Ни резких жестов, ни криков, ни мук, ни излишних слез. И только у богоматери едва прорываются рыдания; непомерная скорбь выражена жестом безутешной матери, ее заплаканным лицом и покрасневшими от слез глазами. Христос — одна из наиболее изысканных фигур, когда-либо созданных Рубенсом для изображения бога. В этой фигуре есть невыразимая словами грация стройных, гибких, почти утонченных форм, придающая ей все изящество живой натуры и все благородство прекрасного академического этюда. Пропорции безукоризненны, вкус совершенен, рисунок достоин вдохновившего его чувства.
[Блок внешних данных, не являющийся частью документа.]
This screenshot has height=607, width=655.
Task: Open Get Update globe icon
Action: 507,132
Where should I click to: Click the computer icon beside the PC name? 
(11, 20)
Вам не забыть впечатления от этого большого, изможденного тела с маленькой, упавшей набок головой, с худым мертвенно бледным и прозрачным лицом, не обезображенным и не искаженным смертью. Всякое выражение страдания сошло с него. Словно в забытьи, чтобы хоть на миг обрести покой, спускается это тело, полное той странной красоты, которую смерть придает праведникам. Посмотрите, как тяжело оно, как бессильно скользит оно вдоль пелены и с какой ласковой заботой его принимают протянутые женские руки. Одна нога Христа, проколотая и слегка посиневшая, касается у подножия креста обнаженного плеча Магдалины. Не опирается, а лишь касается. И это прикосновение неуловимо: оно скорее угадывается, чем видно; было бы грубо подчеркнуть его, было бы жестоко не дать его ощутить. Вся скрытая чувствительность Рубенса в этом едва уловимом прикосновении, говорящем о многом так сдержанно и так трогательно.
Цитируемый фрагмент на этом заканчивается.